→ **YOUR OBJECTIVE**: Would you reproduce the whole listing below without altering a single word?

→ **RECORD EXCERPTS**:
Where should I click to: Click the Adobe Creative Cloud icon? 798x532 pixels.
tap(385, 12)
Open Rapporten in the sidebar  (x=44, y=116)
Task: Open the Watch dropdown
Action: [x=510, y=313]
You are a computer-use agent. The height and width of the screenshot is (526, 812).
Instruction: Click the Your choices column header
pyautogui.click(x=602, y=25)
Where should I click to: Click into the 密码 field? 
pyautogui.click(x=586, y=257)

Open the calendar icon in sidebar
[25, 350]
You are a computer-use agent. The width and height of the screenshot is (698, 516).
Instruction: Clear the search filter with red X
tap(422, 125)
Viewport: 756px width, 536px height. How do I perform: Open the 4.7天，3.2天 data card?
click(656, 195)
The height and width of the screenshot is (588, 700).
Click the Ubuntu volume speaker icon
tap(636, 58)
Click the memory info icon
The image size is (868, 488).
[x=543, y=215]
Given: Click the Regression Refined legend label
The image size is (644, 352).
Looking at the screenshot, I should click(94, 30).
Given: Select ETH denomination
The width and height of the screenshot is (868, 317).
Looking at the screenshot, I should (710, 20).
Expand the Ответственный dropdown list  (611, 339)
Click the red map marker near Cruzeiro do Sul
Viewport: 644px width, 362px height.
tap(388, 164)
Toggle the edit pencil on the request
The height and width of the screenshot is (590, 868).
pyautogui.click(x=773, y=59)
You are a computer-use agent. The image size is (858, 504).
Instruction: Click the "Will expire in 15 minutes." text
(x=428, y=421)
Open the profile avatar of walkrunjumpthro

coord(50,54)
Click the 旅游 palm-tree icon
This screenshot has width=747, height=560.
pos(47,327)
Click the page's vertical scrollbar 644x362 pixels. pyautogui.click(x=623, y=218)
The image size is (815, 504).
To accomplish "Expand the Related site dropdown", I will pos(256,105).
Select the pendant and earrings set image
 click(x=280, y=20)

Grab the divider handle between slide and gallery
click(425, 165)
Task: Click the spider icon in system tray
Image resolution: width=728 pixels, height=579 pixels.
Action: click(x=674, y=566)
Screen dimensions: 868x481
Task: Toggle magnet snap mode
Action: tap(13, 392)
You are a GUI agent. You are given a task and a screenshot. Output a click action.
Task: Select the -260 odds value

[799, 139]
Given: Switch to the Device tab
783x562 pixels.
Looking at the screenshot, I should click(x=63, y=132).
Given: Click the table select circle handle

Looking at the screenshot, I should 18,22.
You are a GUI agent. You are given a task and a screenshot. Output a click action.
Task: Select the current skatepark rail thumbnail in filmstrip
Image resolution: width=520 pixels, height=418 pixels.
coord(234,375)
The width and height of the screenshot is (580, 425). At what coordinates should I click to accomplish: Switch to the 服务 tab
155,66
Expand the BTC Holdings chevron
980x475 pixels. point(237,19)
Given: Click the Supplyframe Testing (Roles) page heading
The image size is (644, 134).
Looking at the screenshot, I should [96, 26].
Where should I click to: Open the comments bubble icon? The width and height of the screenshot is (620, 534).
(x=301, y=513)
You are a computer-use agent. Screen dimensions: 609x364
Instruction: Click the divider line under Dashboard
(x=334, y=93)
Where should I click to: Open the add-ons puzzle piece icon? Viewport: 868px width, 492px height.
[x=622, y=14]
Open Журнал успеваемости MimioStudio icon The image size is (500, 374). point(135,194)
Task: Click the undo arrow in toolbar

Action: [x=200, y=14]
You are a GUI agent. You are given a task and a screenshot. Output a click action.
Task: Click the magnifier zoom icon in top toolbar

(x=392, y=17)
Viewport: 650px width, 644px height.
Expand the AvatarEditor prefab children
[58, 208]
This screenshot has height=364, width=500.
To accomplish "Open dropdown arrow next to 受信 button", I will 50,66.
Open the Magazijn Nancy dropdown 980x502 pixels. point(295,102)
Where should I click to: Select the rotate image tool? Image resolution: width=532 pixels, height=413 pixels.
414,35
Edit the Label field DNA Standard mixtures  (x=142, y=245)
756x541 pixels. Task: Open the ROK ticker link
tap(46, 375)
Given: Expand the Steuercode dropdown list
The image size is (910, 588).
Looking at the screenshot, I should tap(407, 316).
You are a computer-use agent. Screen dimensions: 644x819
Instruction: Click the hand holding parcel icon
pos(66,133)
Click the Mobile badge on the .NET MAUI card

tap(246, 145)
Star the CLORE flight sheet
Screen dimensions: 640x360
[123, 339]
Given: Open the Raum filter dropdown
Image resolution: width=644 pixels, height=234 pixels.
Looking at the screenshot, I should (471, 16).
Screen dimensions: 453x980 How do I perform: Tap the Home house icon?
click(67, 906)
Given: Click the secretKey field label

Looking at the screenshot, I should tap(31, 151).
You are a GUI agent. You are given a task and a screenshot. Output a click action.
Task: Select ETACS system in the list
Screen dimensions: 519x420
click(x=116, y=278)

→ **RESULT OF THE EXERCISE**:
Where should I click to: Click the Adobe Creative Cloud icon? 798x532 pixels.
tap(385, 12)
Open Rapporten in the sidebar  (x=44, y=116)
Task: Open the Watch dropdown
Action: [x=510, y=313]
You are a computer-use agent. The height and width of the screenshot is (526, 812).
Instruction: Click the Your choices column header
pyautogui.click(x=602, y=25)
Where should I click to: Click into the 密码 field? 
pyautogui.click(x=586, y=257)

Open the calendar icon in sidebar
[25, 350]
You are a computer-use agent. The width and height of the screenshot is (698, 516).
Instruction: Clear the search filter with red X
tap(422, 125)
Viewport: 756px width, 536px height. How do I perform: Open the 4.7天，3.2天 data card?
click(656, 195)
The height and width of the screenshot is (588, 700).
Click the Ubuntu volume speaker icon
tap(636, 58)
Click the memory info icon
The image size is (868, 488).
[x=543, y=215]
Given: Click the Regression Refined legend label
The image size is (644, 352).
Looking at the screenshot, I should click(94, 30).
Given: Select ETH denomination
The width and height of the screenshot is (868, 317).
Looking at the screenshot, I should (710, 20).
Expand the Ответственный dropdown list  (611, 339)
Click the red map marker near Cruzeiro do Sul
Viewport: 644px width, 362px height.
tap(388, 164)
Toggle the edit pencil on the request
The height and width of the screenshot is (590, 868).
pyautogui.click(x=773, y=59)
You are a computer-use agent. The image size is (858, 504).
Instruction: Click the "Will expire in 15 minutes." text
(x=428, y=421)
Open the profile avatar of walkrunjumpthro

coord(50,54)
Click the 旅游 palm-tree icon
This screenshot has width=747, height=560.
pos(47,327)
Click the page's vertical scrollbar 644x362 pixels. pyautogui.click(x=623, y=218)
The image size is (815, 504).
To accomplish "Expand the Related site dropdown", I will pos(256,105).
Select the pendant and earrings set image
 click(x=280, y=20)

Grab the divider handle between slide and gallery
click(425, 165)
Task: Click the spider icon in system tray
Image resolution: width=728 pixels, height=579 pixels.
Action: click(x=674, y=566)
Screen dimensions: 868x481
Task: Toggle magnet snap mode
Action: tap(13, 392)
You are a GUI agent. You are given a task and a screenshot. Output a click action.
Task: Select the -260 odds value

[799, 139]
Given: Switch to the Device tab
783x562 pixels.
Looking at the screenshot, I should click(x=63, y=132).
Given: Click the table select circle handle

Looking at the screenshot, I should 18,22.
You are a GUI agent. You are given a task and a screenshot. Output a click action.
Task: Select the current skatepark rail thumbnail in filmstrip
Image resolution: width=520 pixels, height=418 pixels.
coord(234,375)
The width and height of the screenshot is (580, 425). At what coordinates should I click to accomplish: Switch to the 服务 tab
155,66
Expand the BTC Holdings chevron
980x475 pixels. point(237,19)
Given: Click the Supplyframe Testing (Roles) page heading
The image size is (644, 134).
Looking at the screenshot, I should [96, 26].
Where should I click to: Open the comments bubble icon? The width and height of the screenshot is (620, 534).
(x=301, y=513)
You are a computer-use agent. Screen dimensions: 609x364
Instruction: Click the divider line under Dashboard
(x=334, y=93)
Where should I click to: Open the add-ons puzzle piece icon? Viewport: 868px width, 492px height.
[x=622, y=14]
Open Журнал успеваемости MimioStudio icon The image size is (500, 374). point(135,194)
Task: Click the undo arrow in toolbar

Action: [x=200, y=14]
You are a GUI agent. You are given a task and a screenshot. Output a click action.
Task: Click the magnifier zoom icon in top toolbar

(x=392, y=17)
Viewport: 650px width, 644px height.
Expand the AvatarEditor prefab children
[58, 208]
This screenshot has height=364, width=500.
To accomplish "Open dropdown arrow next to 受信 button", I will 50,66.
Open the Magazijn Nancy dropdown 980x502 pixels. point(295,102)
Where should I click to: Select the rotate image tool? Image resolution: width=532 pixels, height=413 pixels.
414,35
Edit the Label field DNA Standard mixtures  (x=142, y=245)
756x541 pixels. Task: Open the ROK ticker link
tap(46, 375)
Given: Expand the Steuercode dropdown list
The image size is (910, 588).
Looking at the screenshot, I should tap(407, 316).
You are a computer-use agent. Screen dimensions: 644x819
Instruction: Click the hand holding parcel icon
pos(66,133)
Click the Mobile badge on the .NET MAUI card

tap(246, 145)
Star the CLORE flight sheet
Screen dimensions: 640x360
[123, 339]
Given: Open the Raum filter dropdown
Image resolution: width=644 pixels, height=234 pixels.
Looking at the screenshot, I should (471, 16).
Screen dimensions: 453x980 How do I perform: Tap the Home house icon?
click(67, 906)
Given: Click the secretKey field label

Looking at the screenshot, I should tap(31, 151).
You are a GUI agent. You are given a task and a screenshot. Output a click action.
Task: Select ETACS system in the list
Screen dimensions: 519x420
click(x=116, y=278)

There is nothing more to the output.